I felt convinced I knew about my mother’s family coming from Scotland and Denmark, although there were fewer records than on my father’s side. At first I thought about writing to my paternal cousins to see if they had found out anything but all the time I knew I wouldn’t do that, I would have to talk to my mother – she was the one who would know.

Saturday, 8 August 2009

Return from holiday


It has been wonderful having a respite from some of the ongoing problems during our holiday in Ireland. Raymond's case has taken over three years now and continues to add stress to all our lives. I was disappointed that my platelet count was still low and I could not have chemotherapy as I desperately want to get into remission in order to have the bone marrow transplant.

The break away was very much needed and it meant going somewhere quite new and peaceful. We couldn't take all the long walks we planned as Anna had hurt her foot badly but we still got out and about even in the rain. The views of Lough Currane from out of the cottage window were stunning as the landscape was constantly changing.

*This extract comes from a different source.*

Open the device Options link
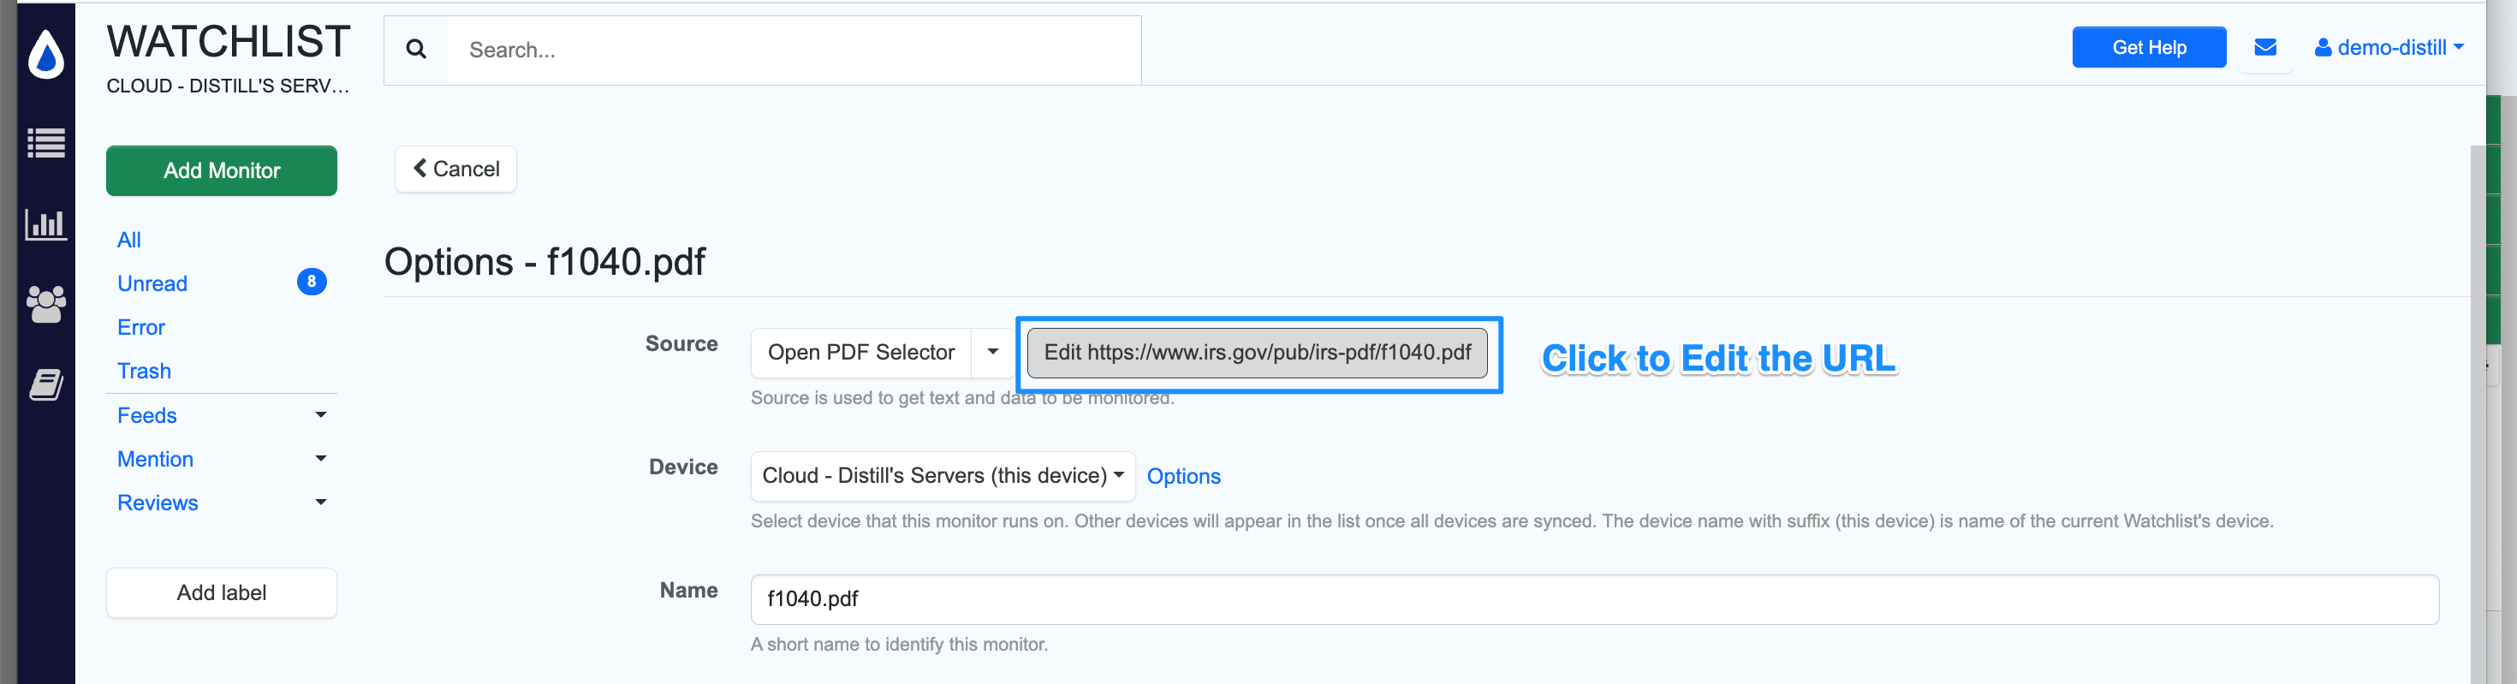 1183,477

The pictures will stay in my head always and are wonderful fuel to give energy for the difficult times ahead. Shortly I go to see the staff at the Bone Marrow Transplant Unit for their advice about what happens next. As they have lined up a donor for me in Germany they will, no doubt, not want to hang around. I was very lucky to find a donor at all because much to my surprise, after my DNA was taken, I was told that they were having trouble finding a match for me as my DNA was "odd". This sounded warning bells in my ears and led to some surprising discoveries.












Wednesday, 5 August 2009

Late Summer


I have just returned from Ireland after a few wonderful days spent in an idyllic cottage in Waterville, with a Lough to the rear and the Atlantic on the other side.  After seven months of gruelling chemo it was great to be able to recharge away from all social and professional obligations and to spend time with my daughter who arranged it all.

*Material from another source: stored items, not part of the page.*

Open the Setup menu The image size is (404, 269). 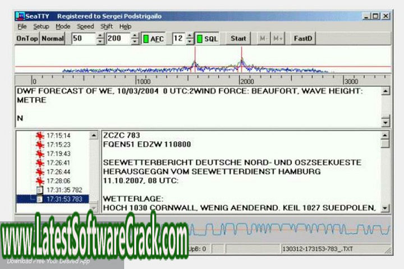coord(41,26)
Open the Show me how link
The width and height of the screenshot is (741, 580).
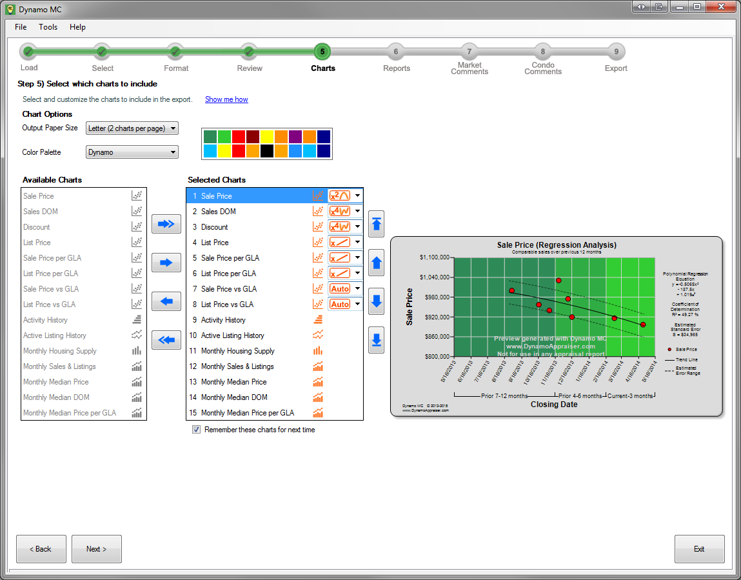(226, 99)
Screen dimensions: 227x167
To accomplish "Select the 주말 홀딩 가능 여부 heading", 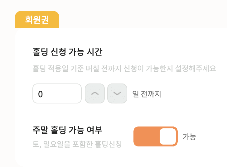I will coord(67,130).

After my first lot of chemotherapy it was very good to be able to have some months of remission, to gain strength, finish my teaching on a high note and to be able to make some wonderful trips with my husband.  However the other side of the coin was the horrible shock of learning in November 2008 that the remission was over and lymphoma had returned.

I knew it would; mantle cell lymphoma doesn't go away but then the talk turned far more seriously to bone transplants and then the whole future, if I have one, became much more serious.  Chemo therapy started again in January 2009 but I still maintained my private teaching although it also coincided with a broken foot.  Our visit to the bone marrow clinic did provide us with hope especially as I was able to say that I was of Scots-Danish descent on my mother's side of the family and English on my father's - not really a problem compared to the difficulties some people have, particularly if they come from the Southern hemisphere.  So although there were major difficulties ahead we did have some hope and then things began to change!